◆ **Task to complete**
The range runs from the line containing "You are a computer-use" to the last line of the entries. Copy that range exactly, omitting pictures.

◆ **Extracted material**
=== Begin Enclosure ===
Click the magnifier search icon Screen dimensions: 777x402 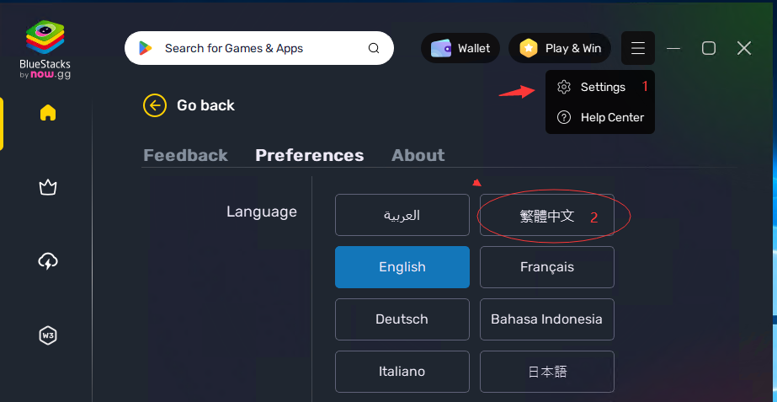pyautogui.click(x=374, y=48)
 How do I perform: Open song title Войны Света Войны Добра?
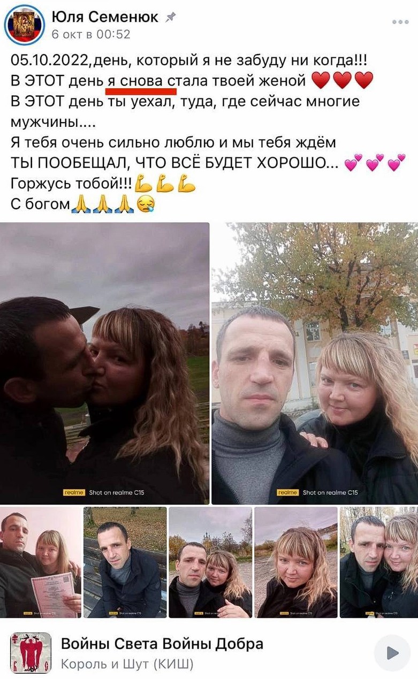tap(162, 643)
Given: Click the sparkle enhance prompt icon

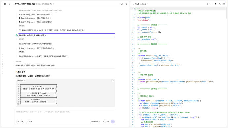Looking at the screenshot, I should (x=108, y=122).
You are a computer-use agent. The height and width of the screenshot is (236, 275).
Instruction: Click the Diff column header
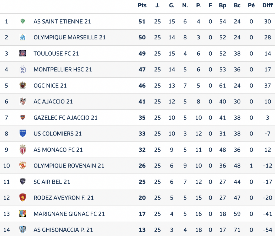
=== End Enclosure ===
◆ **Task response**
You are a computer-use agent. The height and width of the screenshot is (236, 275).
Instruction: Click the Diff column header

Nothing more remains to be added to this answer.